--- begin ---
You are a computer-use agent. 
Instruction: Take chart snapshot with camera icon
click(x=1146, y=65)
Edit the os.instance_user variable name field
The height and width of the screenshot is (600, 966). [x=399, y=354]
--- end ---
--- begin ---
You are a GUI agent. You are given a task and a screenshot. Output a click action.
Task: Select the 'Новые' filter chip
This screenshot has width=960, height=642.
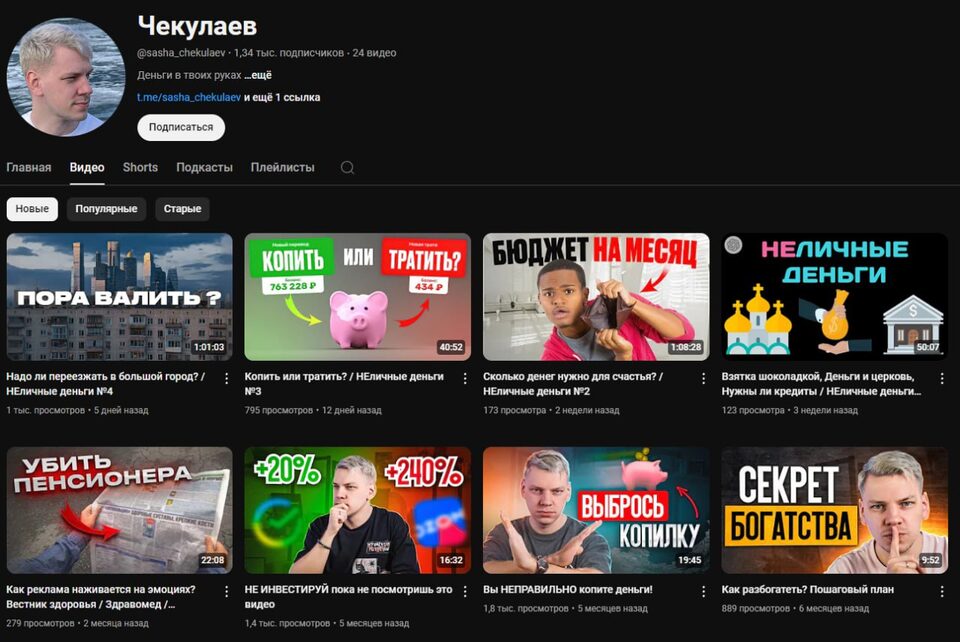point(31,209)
--- end ---
**STATED PROBLEM:**
Please return, word for word, the part of the listing that opens with the line containing "You are a computer-use agent." and closes with the line containing "The height and", including both of those lines.

**COMPLETE OUTPUT:**
You are a computer-use agent. 
Instruction: Take chart snapshot with camera icon
click(x=1146, y=65)
Edit the os.instance_user variable name field
The height and width of the screenshot is (600, 966). [x=399, y=354]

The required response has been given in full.